Par jugement du 18/03/2025, le Tribunal de commerce de BOULOGNE SUR MER a retenu l’irrecevabilité soulevée pour notre client assigné le 02/12/2022 en raison de la prescription.
Les faits sont classiques, notre client s’était porté caution personnelle de sa société auprès d’une banque. La société en question a fait l’objet d’une procédure de liquidation judiciaire ce qui a amené la banque à déclaré sa créance. Elle l’a fait le 12/06/2014 de sorte que la prescription de 5 ans est interrompue à cette date jusqu’à celle du jugement prononçant la clôture de la liquidation judiciaire pour insuffisance d’actif, soit le 25/08/2015. La prescription serait donc acquise depuis le 26/08/2020.
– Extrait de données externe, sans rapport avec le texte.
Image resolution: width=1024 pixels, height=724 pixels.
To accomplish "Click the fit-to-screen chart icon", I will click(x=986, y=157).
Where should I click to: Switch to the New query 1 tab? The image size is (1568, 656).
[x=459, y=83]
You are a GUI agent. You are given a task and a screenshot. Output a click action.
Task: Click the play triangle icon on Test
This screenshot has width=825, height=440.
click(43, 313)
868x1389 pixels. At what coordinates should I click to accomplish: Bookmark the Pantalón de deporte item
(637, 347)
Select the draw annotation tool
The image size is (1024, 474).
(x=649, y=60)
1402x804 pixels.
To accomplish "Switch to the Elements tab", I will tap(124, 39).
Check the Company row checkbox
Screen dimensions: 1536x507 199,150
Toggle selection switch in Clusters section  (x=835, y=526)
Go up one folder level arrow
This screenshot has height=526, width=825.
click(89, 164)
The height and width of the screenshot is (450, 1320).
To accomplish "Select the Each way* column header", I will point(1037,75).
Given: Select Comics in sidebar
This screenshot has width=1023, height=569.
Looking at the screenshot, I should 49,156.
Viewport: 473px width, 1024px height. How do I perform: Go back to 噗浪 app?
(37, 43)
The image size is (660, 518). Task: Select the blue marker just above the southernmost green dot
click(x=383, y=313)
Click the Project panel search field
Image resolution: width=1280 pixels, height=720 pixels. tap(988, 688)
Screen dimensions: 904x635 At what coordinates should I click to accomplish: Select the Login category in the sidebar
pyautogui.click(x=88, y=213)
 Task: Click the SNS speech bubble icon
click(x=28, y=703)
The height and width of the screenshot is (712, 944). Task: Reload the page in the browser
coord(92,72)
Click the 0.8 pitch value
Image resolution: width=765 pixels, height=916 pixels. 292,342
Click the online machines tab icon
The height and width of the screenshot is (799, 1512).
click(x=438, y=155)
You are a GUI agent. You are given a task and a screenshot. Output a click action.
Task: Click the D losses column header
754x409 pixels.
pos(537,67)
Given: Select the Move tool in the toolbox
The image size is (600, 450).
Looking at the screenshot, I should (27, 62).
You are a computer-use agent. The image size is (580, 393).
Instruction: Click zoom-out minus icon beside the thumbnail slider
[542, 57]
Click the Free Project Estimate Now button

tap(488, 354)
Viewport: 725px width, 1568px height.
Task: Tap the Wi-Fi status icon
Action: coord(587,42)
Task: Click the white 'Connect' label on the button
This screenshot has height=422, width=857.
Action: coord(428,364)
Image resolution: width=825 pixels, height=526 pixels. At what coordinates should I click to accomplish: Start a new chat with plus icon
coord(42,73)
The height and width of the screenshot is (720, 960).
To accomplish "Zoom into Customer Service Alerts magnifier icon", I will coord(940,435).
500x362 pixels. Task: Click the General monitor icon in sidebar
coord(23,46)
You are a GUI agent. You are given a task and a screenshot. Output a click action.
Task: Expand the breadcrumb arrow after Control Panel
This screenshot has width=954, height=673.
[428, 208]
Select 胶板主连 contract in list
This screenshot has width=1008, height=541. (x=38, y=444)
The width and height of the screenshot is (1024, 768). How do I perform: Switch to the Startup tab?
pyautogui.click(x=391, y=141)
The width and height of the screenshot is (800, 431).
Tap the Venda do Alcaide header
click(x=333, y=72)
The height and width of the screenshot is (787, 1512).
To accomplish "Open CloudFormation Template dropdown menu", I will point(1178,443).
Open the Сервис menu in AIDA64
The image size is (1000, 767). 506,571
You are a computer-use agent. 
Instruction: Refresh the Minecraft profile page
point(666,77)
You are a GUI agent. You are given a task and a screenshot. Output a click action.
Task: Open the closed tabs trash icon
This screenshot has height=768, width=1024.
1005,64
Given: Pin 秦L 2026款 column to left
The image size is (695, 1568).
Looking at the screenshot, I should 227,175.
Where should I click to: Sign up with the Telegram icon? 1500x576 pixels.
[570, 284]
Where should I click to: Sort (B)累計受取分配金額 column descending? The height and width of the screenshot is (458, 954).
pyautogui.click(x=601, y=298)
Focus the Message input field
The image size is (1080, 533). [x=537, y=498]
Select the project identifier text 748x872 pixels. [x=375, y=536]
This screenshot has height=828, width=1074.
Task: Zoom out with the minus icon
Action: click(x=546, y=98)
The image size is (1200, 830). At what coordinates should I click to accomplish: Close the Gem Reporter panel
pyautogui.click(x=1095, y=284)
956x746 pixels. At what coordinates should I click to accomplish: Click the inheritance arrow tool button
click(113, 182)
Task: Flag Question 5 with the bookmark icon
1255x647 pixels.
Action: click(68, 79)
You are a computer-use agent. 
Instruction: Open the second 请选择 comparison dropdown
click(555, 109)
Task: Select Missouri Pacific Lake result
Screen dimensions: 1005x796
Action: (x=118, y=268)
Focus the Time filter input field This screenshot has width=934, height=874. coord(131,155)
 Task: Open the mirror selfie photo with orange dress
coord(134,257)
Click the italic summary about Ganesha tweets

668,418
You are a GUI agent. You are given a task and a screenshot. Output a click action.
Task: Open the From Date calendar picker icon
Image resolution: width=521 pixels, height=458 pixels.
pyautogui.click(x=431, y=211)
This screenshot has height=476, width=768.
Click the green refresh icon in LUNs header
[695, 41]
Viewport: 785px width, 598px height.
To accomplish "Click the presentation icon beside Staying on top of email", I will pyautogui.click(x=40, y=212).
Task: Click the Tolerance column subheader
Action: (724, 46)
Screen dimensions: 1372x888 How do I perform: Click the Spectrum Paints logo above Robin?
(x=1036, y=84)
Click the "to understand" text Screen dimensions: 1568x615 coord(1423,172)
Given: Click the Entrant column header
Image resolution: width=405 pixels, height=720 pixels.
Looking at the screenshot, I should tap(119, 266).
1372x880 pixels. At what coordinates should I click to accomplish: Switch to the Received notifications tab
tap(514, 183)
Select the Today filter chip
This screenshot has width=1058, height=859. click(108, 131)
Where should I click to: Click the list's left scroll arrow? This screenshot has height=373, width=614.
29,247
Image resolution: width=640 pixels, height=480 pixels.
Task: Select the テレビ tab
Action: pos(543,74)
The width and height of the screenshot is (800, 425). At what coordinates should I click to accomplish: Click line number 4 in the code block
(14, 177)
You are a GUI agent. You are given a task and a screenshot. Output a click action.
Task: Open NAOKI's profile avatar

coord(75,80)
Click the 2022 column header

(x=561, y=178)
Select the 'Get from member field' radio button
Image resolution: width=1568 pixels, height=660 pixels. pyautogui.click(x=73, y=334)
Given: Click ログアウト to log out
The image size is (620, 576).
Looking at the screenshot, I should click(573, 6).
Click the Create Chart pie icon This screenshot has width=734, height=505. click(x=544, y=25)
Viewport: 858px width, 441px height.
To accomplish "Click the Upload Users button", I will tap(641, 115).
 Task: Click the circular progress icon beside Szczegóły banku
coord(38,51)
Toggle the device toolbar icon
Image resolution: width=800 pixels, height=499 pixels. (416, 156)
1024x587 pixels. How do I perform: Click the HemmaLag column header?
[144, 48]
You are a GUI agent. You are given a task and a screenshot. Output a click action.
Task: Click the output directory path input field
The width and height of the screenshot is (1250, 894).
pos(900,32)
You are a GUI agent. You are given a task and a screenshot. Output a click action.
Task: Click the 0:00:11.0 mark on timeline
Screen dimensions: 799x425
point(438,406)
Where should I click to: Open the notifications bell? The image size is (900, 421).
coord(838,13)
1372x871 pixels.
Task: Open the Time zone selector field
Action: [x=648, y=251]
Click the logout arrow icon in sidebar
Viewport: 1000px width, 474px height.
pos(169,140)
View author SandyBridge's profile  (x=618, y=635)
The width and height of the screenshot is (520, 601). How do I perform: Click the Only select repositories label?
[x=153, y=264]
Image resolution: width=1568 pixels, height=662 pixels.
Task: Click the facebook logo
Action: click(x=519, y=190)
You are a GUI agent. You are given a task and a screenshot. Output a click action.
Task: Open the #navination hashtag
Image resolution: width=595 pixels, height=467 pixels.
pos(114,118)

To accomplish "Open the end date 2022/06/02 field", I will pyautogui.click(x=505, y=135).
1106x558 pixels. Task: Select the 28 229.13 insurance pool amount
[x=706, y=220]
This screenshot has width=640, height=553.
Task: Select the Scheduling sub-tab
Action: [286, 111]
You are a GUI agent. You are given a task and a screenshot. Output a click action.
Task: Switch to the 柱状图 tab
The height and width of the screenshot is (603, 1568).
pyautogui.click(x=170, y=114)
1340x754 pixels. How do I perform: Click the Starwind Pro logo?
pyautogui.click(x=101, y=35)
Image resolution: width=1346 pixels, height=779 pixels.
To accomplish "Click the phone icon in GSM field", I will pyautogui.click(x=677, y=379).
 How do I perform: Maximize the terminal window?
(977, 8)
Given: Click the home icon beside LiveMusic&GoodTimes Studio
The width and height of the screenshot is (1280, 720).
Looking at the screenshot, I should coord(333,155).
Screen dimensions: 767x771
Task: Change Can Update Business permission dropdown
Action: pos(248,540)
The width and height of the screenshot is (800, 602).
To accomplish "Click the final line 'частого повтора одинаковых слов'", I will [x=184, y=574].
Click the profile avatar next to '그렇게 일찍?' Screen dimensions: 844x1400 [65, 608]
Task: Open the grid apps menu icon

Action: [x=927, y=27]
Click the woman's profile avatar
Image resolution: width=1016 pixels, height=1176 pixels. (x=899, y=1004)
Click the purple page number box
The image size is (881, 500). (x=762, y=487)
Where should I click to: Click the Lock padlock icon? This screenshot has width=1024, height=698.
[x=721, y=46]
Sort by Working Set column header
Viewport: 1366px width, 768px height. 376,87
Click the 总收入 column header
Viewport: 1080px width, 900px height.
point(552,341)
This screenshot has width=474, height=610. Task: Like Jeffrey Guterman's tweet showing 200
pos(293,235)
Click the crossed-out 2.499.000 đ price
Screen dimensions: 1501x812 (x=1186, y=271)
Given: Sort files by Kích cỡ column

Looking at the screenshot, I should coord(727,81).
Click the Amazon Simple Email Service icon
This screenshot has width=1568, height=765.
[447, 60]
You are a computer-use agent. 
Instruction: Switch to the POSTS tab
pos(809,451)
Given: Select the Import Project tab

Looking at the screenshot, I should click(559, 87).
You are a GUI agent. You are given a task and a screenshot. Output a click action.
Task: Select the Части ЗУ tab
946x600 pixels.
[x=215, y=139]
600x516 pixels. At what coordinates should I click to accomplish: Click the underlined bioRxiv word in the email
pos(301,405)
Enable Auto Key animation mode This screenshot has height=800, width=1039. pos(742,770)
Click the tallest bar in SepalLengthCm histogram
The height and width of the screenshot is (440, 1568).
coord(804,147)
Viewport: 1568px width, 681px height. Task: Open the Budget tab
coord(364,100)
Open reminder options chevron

L’originalité ici est que la procédure de liquidation fut reprise par le liquidateur; reprise qui a donc un effet rétroactif, mais limité aux actifs et actions qui ont été omis dans la procédure clôturée (L. 643-13 du Code de commerce).
Or, en l’espèce la banque n’a pas su démontrer pourquoi la procédure collective avait été réouverte et si cette réouverture concernait des actifs ou des actions en rapport avec sa créance.
En conséquence, le Tribunal de commerce a jugé que la reprise de la procédure n’avait pas suspendu ni interrompu la prescription, de sorte que celle-ci était acquise depuis le 26/08/2020.